A story waiting to be made into a movie, better than "Miral", I think ...
I've never been angry with Mer about his conversion. It was a true conversion and a natural one, in my opinion. As the mind and heart grow older, and the self more secure, they tend to insist on bringing out those parts in their identity that had made them feel uncomfortable during the salad days. And there is no zeal more true than the zeal of the true convert. And because of this sudden and violent interruption of his life, we have no way of knowing where his journey of self-discovery was going. And that is sad. Israelis remember his implacable statement:
"If the Jews want to live among us [Arabs], ahalan wasahalan [they are welcome]"
and look at his his end, and feel bewildered.
http://www.ww4report.com/node/9751
People "eligible for citizenship under the Law of Return" includes all Jews and their immediate descendants and dependents but excludes all Arabs because whilst Jews who are born in Israel do not need to use the Law of Return to acquire citizenship, they are eligible to do so. Arabs who are born in Israel are eligible for citizenship but not under the Law of Return.
So Israel can make laws that are segregationist in their intent and application without the embarrassment of naming the beneficiary community.
Another flagrantly racist law is the Absentee Property Law.
Uri Davis is very good on all that stuff.

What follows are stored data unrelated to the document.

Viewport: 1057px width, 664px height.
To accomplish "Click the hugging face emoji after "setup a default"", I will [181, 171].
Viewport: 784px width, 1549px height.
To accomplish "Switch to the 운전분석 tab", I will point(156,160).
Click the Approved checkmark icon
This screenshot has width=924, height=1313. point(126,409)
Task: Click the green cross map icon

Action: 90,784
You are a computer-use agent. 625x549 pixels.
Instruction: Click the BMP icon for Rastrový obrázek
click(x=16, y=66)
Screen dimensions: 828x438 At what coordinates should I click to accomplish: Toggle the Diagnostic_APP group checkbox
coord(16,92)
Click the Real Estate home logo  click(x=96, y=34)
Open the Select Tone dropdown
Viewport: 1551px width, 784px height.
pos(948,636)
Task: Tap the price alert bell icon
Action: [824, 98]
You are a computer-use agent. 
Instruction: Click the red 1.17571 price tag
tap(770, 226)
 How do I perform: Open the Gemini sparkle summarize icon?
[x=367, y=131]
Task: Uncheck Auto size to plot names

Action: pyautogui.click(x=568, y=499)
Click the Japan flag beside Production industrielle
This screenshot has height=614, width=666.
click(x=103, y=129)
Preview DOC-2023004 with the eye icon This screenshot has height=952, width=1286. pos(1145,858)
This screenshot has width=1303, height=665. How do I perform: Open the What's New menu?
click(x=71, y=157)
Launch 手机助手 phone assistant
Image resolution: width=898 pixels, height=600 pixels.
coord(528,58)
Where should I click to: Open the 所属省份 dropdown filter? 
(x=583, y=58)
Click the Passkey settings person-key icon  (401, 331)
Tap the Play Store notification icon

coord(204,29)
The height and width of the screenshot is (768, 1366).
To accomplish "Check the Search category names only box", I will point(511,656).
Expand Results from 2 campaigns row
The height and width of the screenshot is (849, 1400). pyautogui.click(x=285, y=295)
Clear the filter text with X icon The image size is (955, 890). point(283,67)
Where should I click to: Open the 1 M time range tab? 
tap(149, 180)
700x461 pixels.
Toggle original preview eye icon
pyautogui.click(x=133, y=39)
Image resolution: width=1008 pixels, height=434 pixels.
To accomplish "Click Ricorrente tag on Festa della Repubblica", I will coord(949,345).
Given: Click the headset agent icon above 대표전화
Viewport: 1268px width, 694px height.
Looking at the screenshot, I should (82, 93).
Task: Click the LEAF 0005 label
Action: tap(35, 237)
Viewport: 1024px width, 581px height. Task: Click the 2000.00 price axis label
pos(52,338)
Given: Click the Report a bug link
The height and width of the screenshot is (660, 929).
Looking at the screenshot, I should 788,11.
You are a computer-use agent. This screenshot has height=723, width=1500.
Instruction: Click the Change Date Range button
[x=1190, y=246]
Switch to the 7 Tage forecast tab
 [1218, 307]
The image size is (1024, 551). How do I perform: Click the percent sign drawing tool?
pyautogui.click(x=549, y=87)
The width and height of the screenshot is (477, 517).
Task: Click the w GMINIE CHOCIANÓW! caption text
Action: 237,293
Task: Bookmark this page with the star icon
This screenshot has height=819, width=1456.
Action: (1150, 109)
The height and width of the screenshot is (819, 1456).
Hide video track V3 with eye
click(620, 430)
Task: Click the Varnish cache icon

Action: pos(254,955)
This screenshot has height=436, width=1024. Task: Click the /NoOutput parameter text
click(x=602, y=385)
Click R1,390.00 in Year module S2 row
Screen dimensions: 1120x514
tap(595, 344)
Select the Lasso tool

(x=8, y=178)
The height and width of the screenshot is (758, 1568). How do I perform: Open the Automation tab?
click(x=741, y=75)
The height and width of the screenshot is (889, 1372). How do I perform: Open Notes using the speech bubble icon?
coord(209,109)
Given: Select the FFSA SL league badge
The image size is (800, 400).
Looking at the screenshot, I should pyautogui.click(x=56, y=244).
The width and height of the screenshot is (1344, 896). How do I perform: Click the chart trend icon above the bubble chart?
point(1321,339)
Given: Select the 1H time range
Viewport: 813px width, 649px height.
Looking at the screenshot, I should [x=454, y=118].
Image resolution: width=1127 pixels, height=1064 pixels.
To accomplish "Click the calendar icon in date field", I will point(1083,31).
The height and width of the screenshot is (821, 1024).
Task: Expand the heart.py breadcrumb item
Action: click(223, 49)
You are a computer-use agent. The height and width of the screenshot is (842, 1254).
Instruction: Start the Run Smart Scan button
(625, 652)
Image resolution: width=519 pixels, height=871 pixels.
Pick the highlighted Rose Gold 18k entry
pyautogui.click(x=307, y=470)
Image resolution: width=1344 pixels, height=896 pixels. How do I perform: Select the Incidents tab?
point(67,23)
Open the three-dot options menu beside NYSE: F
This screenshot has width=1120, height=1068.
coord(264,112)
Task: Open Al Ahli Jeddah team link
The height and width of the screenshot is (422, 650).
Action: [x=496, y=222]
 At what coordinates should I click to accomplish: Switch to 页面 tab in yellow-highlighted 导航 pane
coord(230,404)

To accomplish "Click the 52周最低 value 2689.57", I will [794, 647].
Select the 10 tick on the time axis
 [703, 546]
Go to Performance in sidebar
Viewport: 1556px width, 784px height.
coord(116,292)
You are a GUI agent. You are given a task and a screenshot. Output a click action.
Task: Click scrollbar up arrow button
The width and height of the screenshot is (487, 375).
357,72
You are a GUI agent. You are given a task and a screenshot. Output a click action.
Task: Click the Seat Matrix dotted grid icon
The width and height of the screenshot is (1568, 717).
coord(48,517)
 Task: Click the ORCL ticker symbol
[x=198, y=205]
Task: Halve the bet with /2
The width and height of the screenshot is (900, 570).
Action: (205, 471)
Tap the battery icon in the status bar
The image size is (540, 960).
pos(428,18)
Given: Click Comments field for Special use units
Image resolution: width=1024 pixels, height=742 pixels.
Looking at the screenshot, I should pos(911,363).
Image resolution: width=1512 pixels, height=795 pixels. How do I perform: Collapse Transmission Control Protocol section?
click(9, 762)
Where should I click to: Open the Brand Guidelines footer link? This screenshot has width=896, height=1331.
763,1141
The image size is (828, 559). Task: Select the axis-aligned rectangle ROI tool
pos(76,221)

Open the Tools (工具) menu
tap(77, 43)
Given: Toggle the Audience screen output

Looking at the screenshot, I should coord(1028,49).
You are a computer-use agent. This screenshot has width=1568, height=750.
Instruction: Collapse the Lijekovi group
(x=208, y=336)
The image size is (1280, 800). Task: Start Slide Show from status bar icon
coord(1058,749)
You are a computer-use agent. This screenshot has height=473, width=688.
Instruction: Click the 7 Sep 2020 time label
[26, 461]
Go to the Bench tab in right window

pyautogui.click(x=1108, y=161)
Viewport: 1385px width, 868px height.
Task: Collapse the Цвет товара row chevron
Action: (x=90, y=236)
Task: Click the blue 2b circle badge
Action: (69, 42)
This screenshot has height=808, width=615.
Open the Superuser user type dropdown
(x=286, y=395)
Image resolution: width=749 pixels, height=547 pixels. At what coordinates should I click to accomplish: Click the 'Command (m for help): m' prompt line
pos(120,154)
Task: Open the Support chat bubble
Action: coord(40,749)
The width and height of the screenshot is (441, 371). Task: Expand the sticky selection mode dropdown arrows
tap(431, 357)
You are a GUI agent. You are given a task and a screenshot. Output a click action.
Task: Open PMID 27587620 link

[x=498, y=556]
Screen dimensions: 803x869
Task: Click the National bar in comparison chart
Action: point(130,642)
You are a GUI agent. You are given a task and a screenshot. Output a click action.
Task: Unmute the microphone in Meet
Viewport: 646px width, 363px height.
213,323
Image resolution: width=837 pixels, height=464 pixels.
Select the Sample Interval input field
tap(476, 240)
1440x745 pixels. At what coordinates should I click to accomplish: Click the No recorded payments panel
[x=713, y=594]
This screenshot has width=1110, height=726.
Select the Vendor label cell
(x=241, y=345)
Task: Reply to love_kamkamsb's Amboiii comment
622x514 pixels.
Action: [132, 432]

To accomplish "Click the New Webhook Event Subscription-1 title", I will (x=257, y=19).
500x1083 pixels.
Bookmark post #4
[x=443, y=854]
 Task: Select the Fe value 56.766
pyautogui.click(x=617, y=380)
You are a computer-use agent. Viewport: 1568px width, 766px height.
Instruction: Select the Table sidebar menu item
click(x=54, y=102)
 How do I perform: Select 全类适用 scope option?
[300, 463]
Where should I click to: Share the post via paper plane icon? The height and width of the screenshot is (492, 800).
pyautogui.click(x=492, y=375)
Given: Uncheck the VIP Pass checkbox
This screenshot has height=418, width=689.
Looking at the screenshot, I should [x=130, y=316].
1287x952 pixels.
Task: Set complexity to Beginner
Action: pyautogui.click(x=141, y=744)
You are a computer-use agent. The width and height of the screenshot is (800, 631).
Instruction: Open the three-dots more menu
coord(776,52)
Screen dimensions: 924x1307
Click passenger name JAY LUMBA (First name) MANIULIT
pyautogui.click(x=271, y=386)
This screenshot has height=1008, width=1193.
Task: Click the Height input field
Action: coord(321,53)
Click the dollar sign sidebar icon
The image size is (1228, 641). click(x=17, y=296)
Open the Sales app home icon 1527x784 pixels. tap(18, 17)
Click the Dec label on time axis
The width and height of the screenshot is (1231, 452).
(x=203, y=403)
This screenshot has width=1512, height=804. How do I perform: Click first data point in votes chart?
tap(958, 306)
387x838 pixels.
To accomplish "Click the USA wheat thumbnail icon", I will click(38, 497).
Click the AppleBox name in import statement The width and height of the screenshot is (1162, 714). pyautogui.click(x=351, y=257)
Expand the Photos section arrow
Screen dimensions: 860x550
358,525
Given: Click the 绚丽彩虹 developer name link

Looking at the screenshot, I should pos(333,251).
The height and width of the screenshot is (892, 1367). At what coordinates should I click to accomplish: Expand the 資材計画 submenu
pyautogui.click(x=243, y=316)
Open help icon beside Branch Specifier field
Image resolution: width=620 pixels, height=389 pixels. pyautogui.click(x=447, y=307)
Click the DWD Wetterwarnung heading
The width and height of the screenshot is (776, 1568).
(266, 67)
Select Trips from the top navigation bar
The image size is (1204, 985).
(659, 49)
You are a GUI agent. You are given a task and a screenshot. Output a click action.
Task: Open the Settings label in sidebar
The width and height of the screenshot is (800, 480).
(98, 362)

I've been opposed to intervention in Libya due to stuff like this potentially happening;
http://www.telegraph.co.uk/news/worldnews/africaandindianocean/libya/8436032/Libya-more-rebels-killed-in-Nato-air-strikes.html
and two, even johann Hari is against it:
http://www.independent.co.uk/opinion/commentators/johann-hari/johann-hari-were-not-being-told-the-truth-on-libya-2264785.html
Telegraph article: is that a reason to be against intervention as such, or a reason to be against a particular tactical/strategic approach?
Hari: A good article, which I read yesterday and planned to include in my next miscellany. Interesting that it puts at centre-stage the coltan issue I mentioned in my post here http://brockley.blogspot.com/2011/04/case-against-liberal-interventionism.html but with opposite conclusions. I might have to re-think what I said there.
Anyway I'm a bit tired so I think I might head down to Tate Modern for a bit.
Walt disnae approve of America's addiction to war.
"There´s more than a tinge of contempt/disregard in Abu Khalil´s post about Khamis. It´s one thing not to know who he is, but it´s another to insinuate that Khamis is mourned and cared for because he is half Israeli. Shame on him for saying that."
Thank goodness she didn't see the Harry's Place post and comments. She might have been really upset.